**Exercise brief:** Starting at the line that contains "状态图 (700, 14)" and ending with the last line of the items below, output those lines as a Markdown table with the columns Row and Item line. Number each row and leave out blank lines.

*****

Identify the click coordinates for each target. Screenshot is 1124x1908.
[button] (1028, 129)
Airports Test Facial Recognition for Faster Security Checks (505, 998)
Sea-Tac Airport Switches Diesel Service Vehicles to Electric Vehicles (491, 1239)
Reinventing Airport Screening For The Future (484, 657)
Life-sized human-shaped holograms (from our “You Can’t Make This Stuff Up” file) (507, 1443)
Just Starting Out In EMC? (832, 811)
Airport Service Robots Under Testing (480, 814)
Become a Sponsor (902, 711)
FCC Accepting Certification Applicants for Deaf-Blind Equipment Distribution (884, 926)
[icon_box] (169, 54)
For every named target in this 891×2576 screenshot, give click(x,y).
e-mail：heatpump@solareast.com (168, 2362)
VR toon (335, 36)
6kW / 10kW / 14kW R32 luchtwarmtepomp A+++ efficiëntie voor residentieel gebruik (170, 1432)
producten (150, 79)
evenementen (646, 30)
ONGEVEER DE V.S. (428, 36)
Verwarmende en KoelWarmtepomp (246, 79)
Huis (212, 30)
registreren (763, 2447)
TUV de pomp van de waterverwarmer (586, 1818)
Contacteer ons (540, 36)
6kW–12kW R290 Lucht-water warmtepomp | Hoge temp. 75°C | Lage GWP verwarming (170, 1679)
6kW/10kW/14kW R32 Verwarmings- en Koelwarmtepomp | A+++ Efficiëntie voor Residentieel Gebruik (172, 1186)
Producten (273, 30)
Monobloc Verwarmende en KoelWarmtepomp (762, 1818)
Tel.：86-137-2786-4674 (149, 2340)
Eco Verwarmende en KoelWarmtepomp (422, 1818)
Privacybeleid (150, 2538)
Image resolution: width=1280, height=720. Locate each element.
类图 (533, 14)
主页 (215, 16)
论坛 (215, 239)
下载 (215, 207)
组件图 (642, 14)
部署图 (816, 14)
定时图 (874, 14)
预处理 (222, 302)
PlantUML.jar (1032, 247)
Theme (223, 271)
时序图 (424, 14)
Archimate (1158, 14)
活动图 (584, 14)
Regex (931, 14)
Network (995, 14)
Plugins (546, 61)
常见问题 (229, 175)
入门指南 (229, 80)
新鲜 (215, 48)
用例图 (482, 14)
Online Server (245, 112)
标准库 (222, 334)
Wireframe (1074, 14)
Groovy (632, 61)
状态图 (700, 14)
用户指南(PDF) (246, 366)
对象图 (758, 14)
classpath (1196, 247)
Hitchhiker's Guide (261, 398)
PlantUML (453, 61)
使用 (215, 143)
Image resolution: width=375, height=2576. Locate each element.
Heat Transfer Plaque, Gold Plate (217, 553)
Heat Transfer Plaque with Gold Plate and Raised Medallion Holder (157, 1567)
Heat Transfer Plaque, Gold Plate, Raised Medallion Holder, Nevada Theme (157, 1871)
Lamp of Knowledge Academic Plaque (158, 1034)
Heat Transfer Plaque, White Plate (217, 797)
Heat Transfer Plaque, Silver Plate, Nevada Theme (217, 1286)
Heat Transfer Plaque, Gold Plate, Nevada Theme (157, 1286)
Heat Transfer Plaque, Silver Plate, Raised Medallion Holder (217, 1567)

*****

**Output:**
| Row | Item line |
|---|---|
| 1 | 状态图 (700, 14) |
| 2 | 用户指南(PDF) (246, 366) |
| 3 | 对象图 (758, 14) |
| 4 | classpath (1196, 247) |
| 5 | Hitchhiker's Guide (261, 398) |
| 6 | PlantUML (453, 61) |
| 7 | 使用 (215, 143) |
| 8 | Image resolution: width=375, height=2576. Locate each element. |
| 9 | Heat Transfer Plaque, Gold Plate (217, 553) |
| 10 | Heat Transfer Plaque with Gold Plate and Raised Medallion Holder (157, 1567) |
| 11 | Heat Transfer Plaque, Gold Plate, Raised Medallion Holder, Nevada Theme (157, 1871) |
| 12 | Lamp of Knowledge Academic Plaque (158, 1034) |
| 13 | Heat Transfer Plaque, White Plate (217, 797) |
| 14 | Heat Transfer Plaque, Silver Plate, Nevada Theme (217, 1286) |
| 15 | Heat Transfer Plaque, Gold Plate, Nevada Theme (157, 1286) |
| 16 | Heat Transfer Plaque, Silver Plate, Raised Medallion Holder (217, 1567) |